Cansei de ser sarada
Quinze anos, três meses e dez dias na academia, quase que diariamente, puxando ferro. É uma vida. Calcule o peso que carreguei esse tempo todo. Dava pra lotar muito caminhão com pedra. O corpo que me molda aos 46 foi disciplinado. Mas quer mesmo saber? Cansei de ser sarada.
Em nome dos músculos, peguei toda onda que aparecia. Na da barriga negativa, sumiu a barriga e tudo junto. Fiquei tão magra que perguntavam se eu estava doente. Sabe aquela chata da dieta que todo mundo pede pizza, menos eu?
Uma salada, por favor!
Comi clara de ovo até não aguentar mais, me empanturrei de peito de frango com batata doce. Atum, eu tomei birra. Pra quê? Vamos combinar que já deixou de ser só saúde faz tempo?
É pra ser sincera? Pra sentir os olhares masculinos no meu corpo e ser invejada pelas mulheres. Também pra me sentir bem… bem prisioneira de uma prisão criada por mim mesma.
Peguei a chave escondida no bolso e abri a porta de saída da academia. No meu caso, mais difícil do que entrar, foi sair. Três meses que deixei de bater o ponto lá. Me ligaram pra saber se adoeci.

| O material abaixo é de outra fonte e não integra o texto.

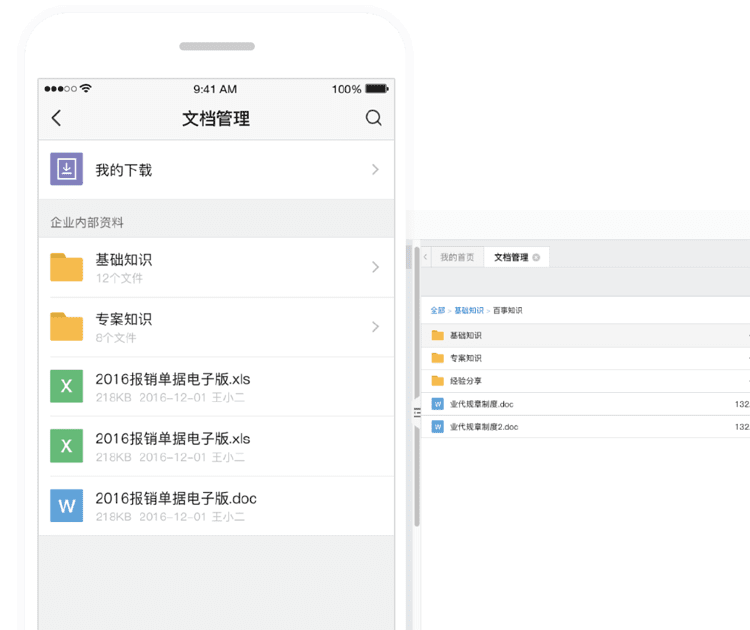
Task: Select the 文档管理 tab
Action: pyautogui.click(x=511, y=258)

Sim, eu estava doente. Passei pelo menos os últimos cinco anos obcecada com meu corpo.
Cuidar do corpo é diferente de viver escrava dele. Tão óbvio, mas não. O meu rigoroso controle está só do outro lado da balança daquele que é descontrolado. No fundo, é o mesmo destempero.
Pra fugir do subsolo da academia, me descobri uma amadora da canoa havaiana. Amadora de amar o que faz. Eu não tenho que remar, eu remo porque gosto. A partir de agora, quero mais disso. Se eu “tenho que” fazer alguma coisa, eu paro pra pensar. Eu tenho mesmo? Não, eu não tenho que ter um corpo de 20 quando chegar aos 50.
Na altura do campeonato, vou me permitir. Ao invés da balança, eu posso me balancear pra que meu corpo me leve bem até o fim da vida. Nem abandoná-lo à própria sorte, nem fazer dele um templo da perfeição, Cansei de ser sarada, agora eu só quero me sarar. Agora eu só sou. E já é muito.